Job:
Retype the listing word for word, starting at its beginning and going on through the line with "text frame is", including that line. Leave the pictures out.

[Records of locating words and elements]
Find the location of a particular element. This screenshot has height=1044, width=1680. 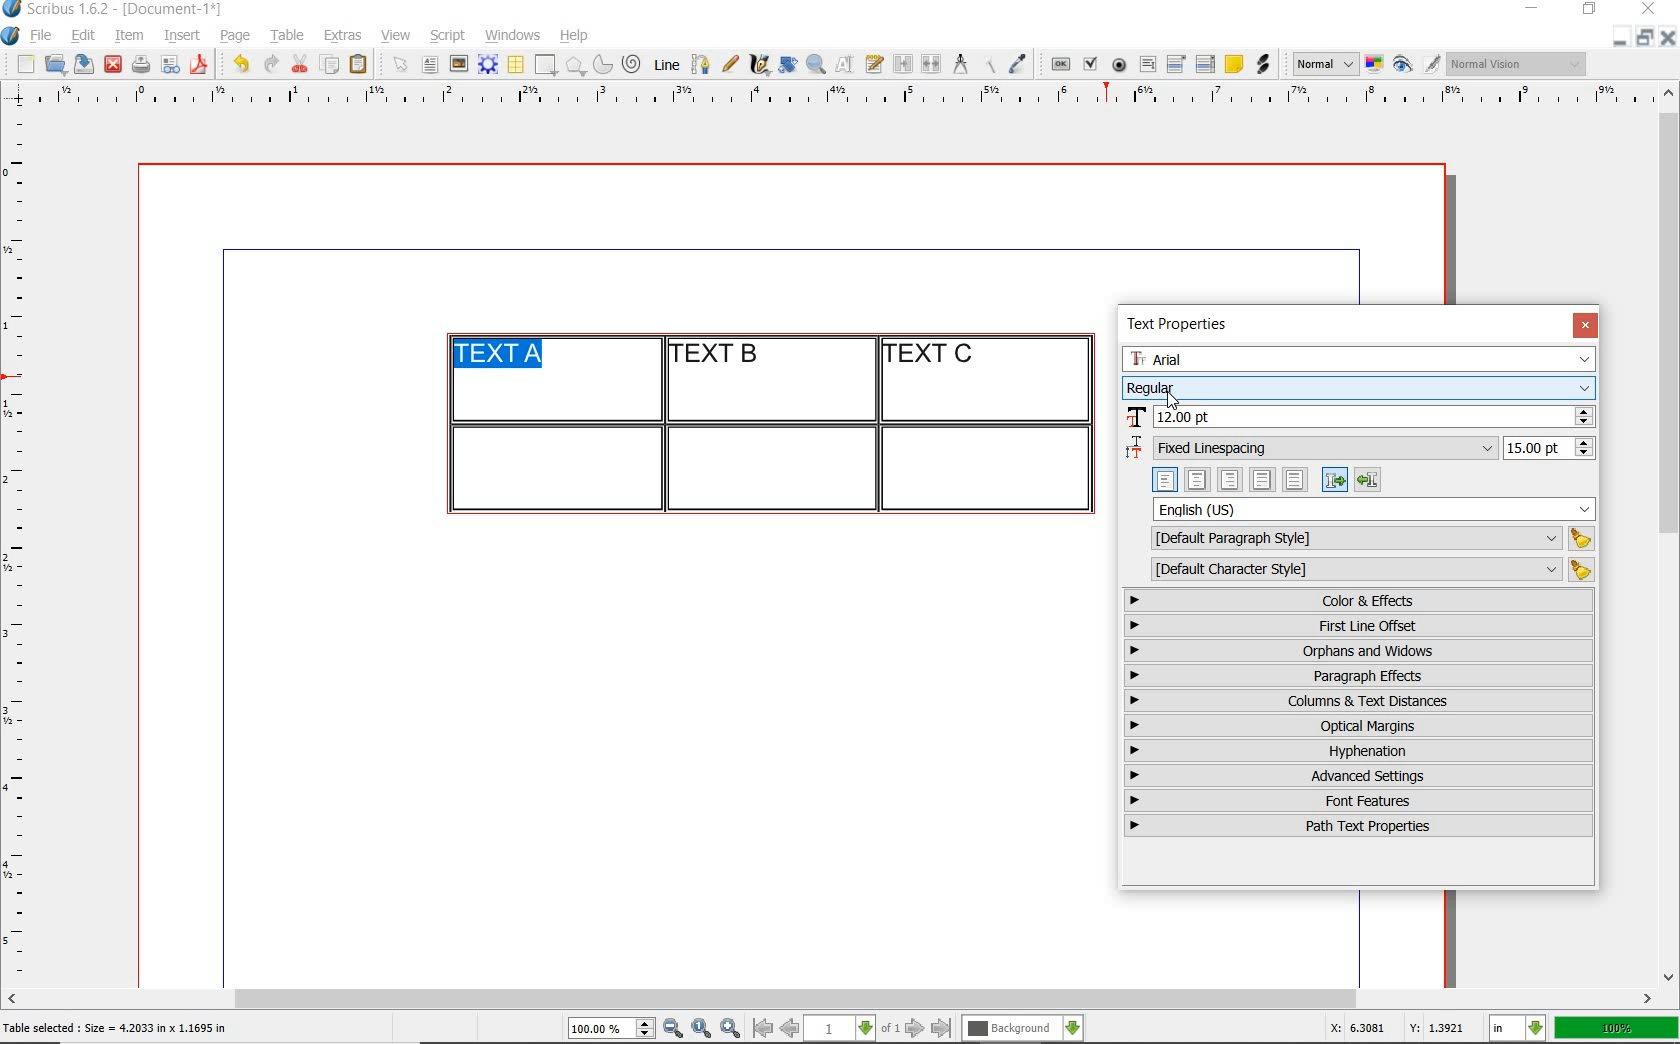

text frame is located at coordinates (429, 66).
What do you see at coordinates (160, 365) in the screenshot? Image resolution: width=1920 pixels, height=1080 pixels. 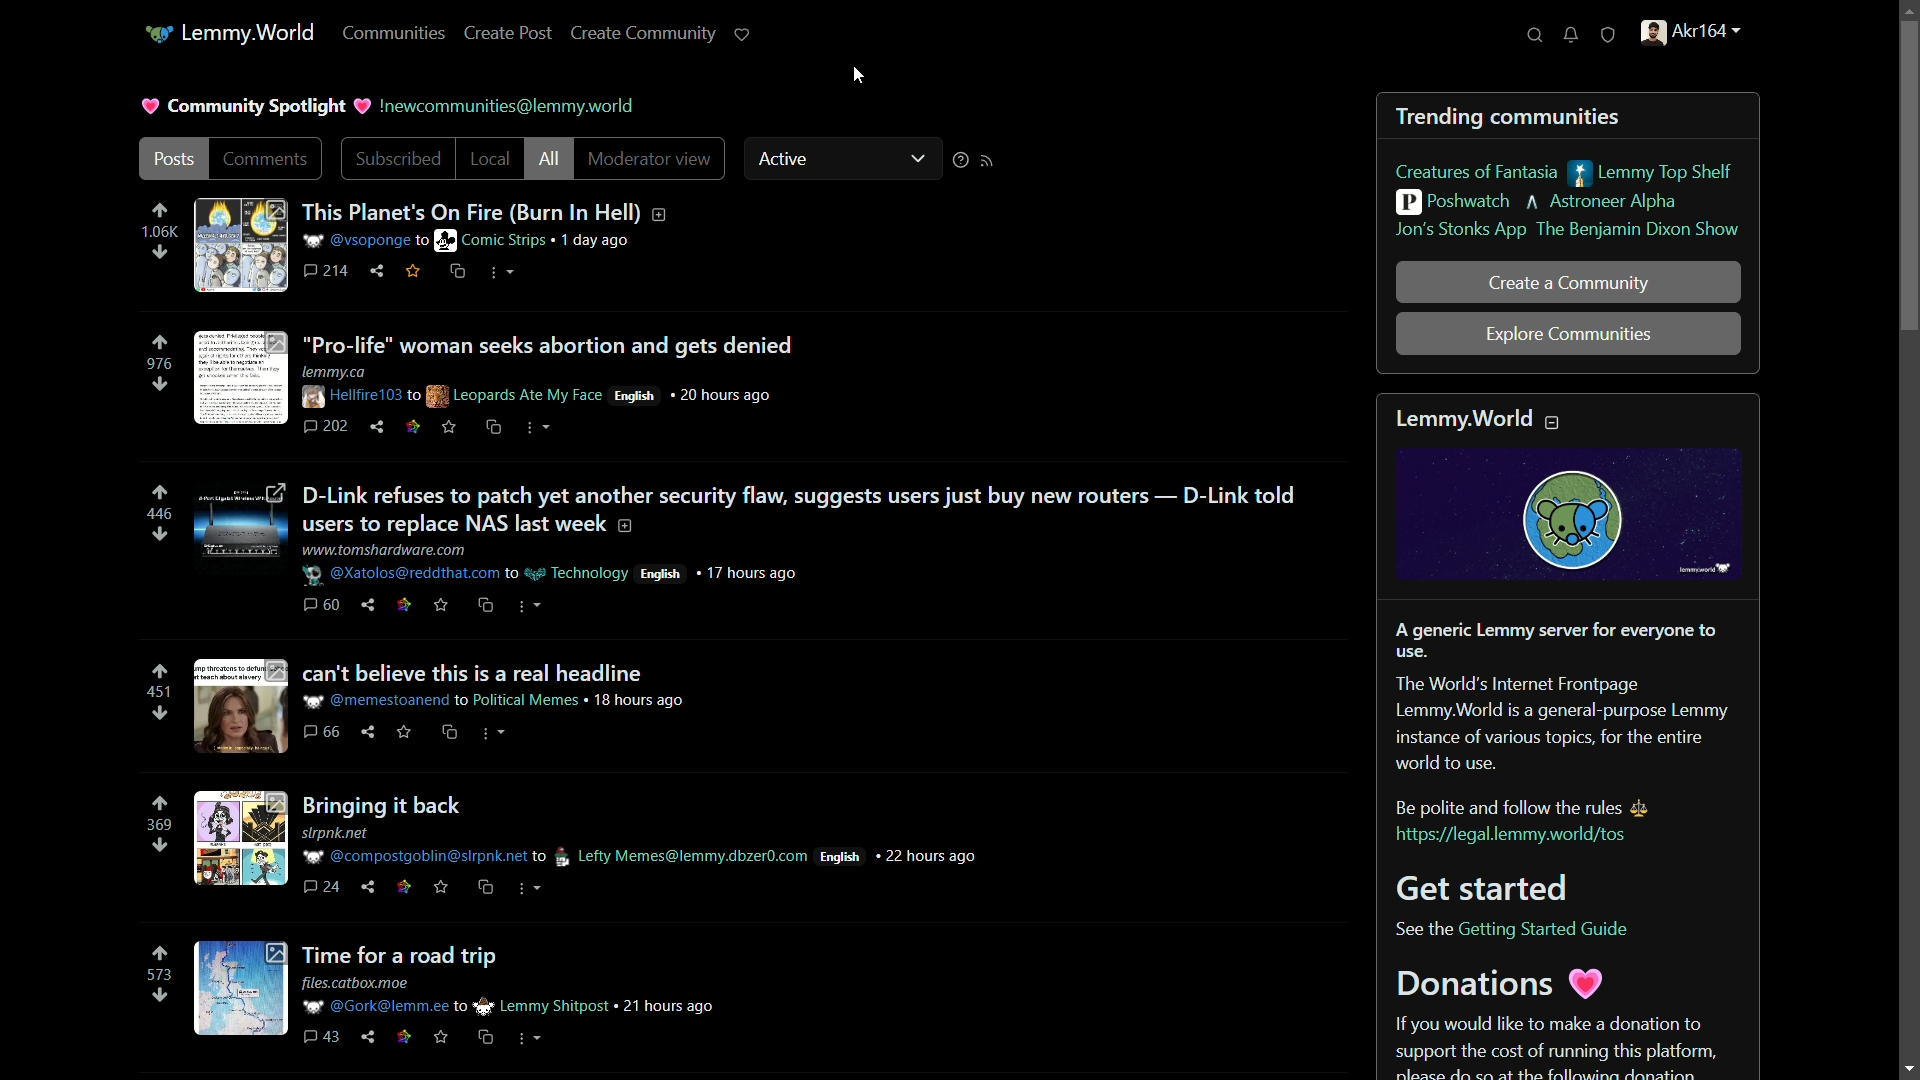 I see `number of votes` at bounding box center [160, 365].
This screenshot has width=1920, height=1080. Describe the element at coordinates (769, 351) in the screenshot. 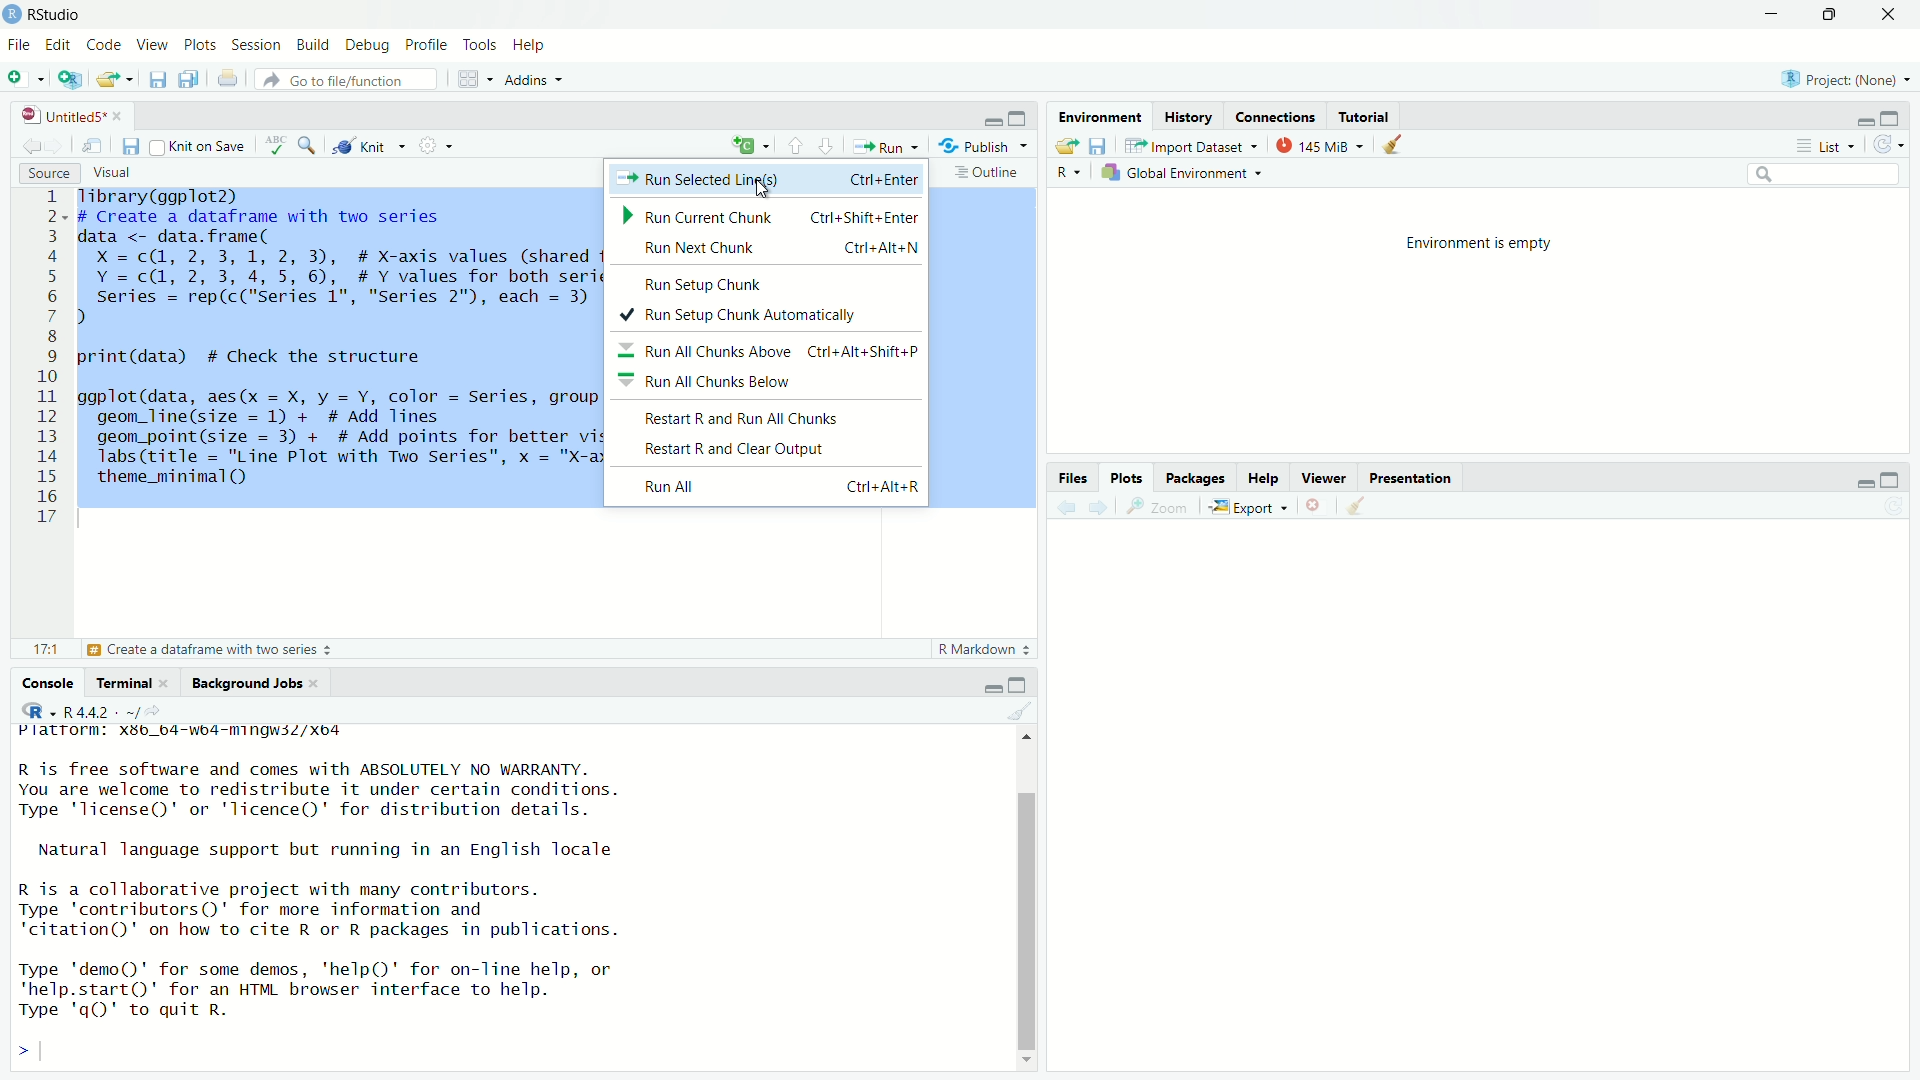

I see `Run all chunks above` at that location.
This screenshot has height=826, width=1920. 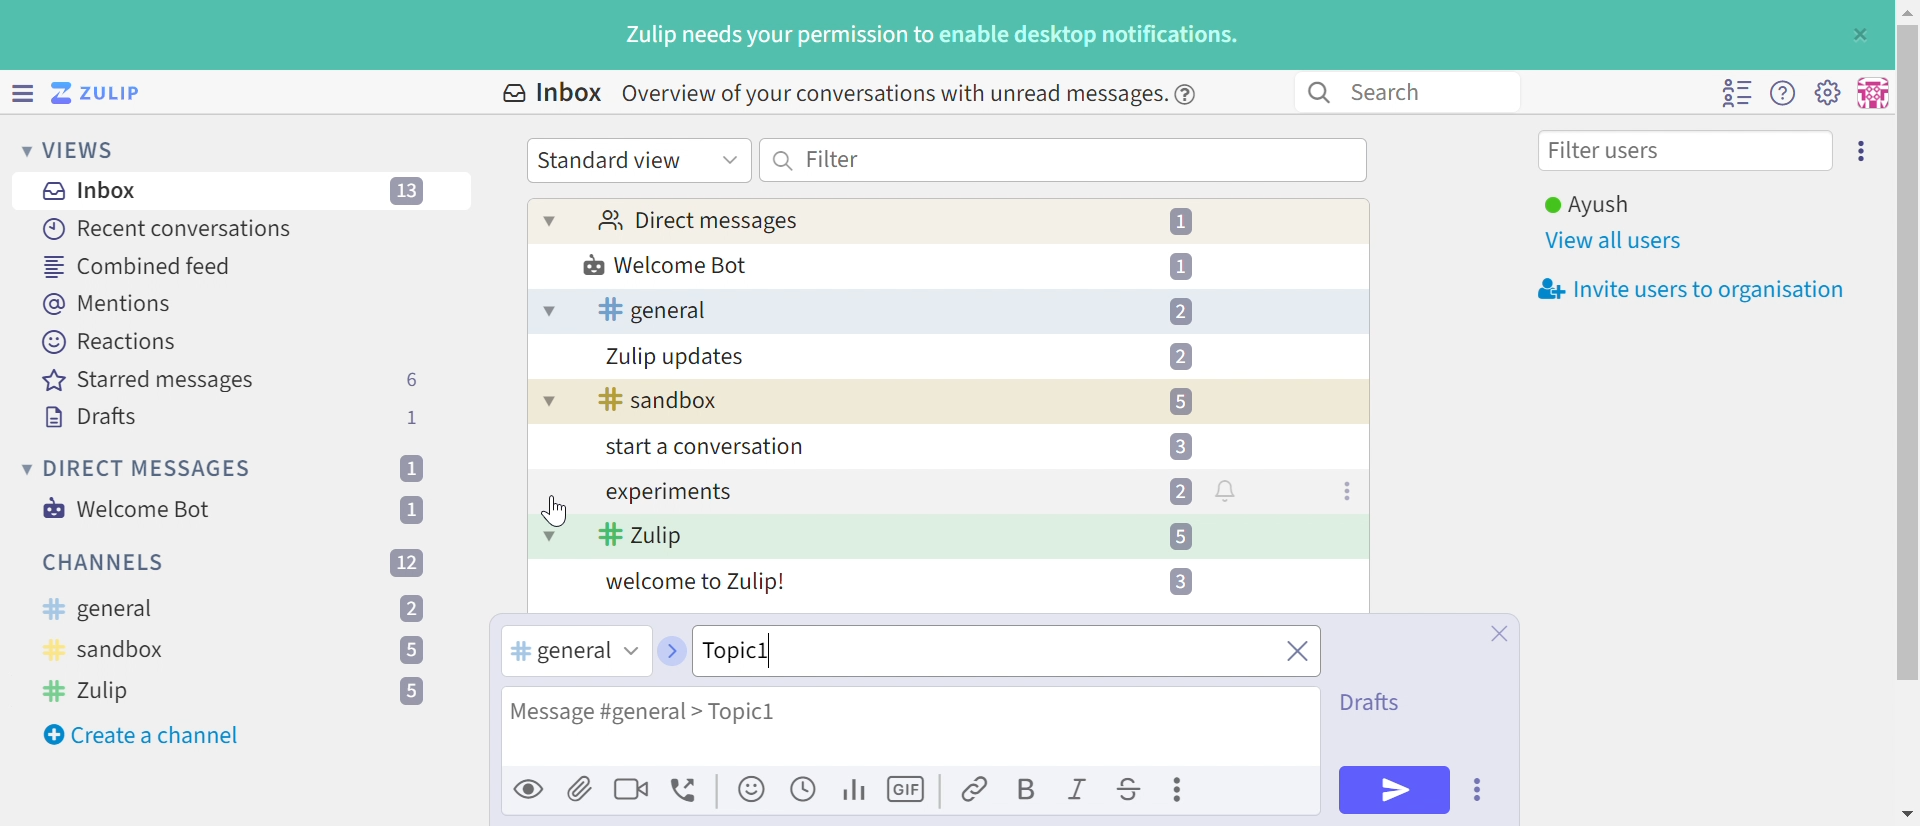 I want to click on Recent conversations, so click(x=169, y=228).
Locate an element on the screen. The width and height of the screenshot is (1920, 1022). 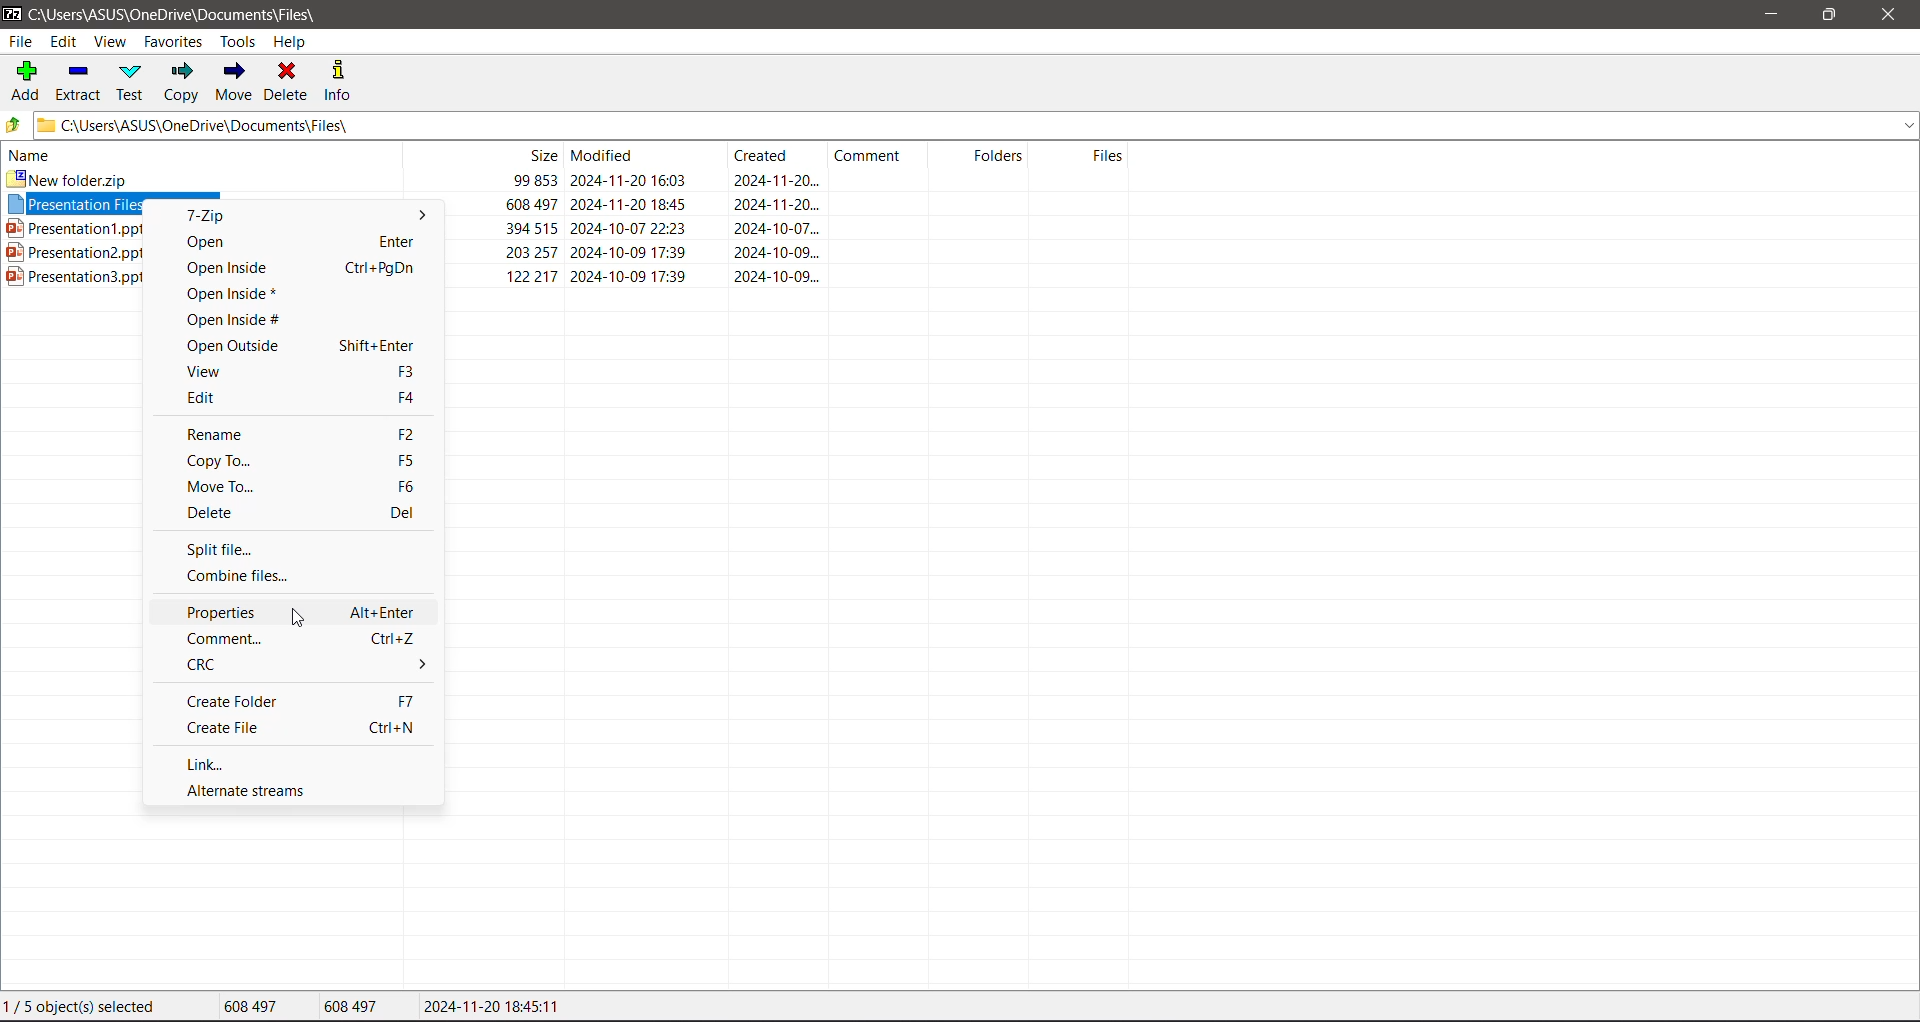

Task output:
Find the location of a particular element. This screenshot has height=1044, width=1680. 

text frame is located at coordinates (429, 66).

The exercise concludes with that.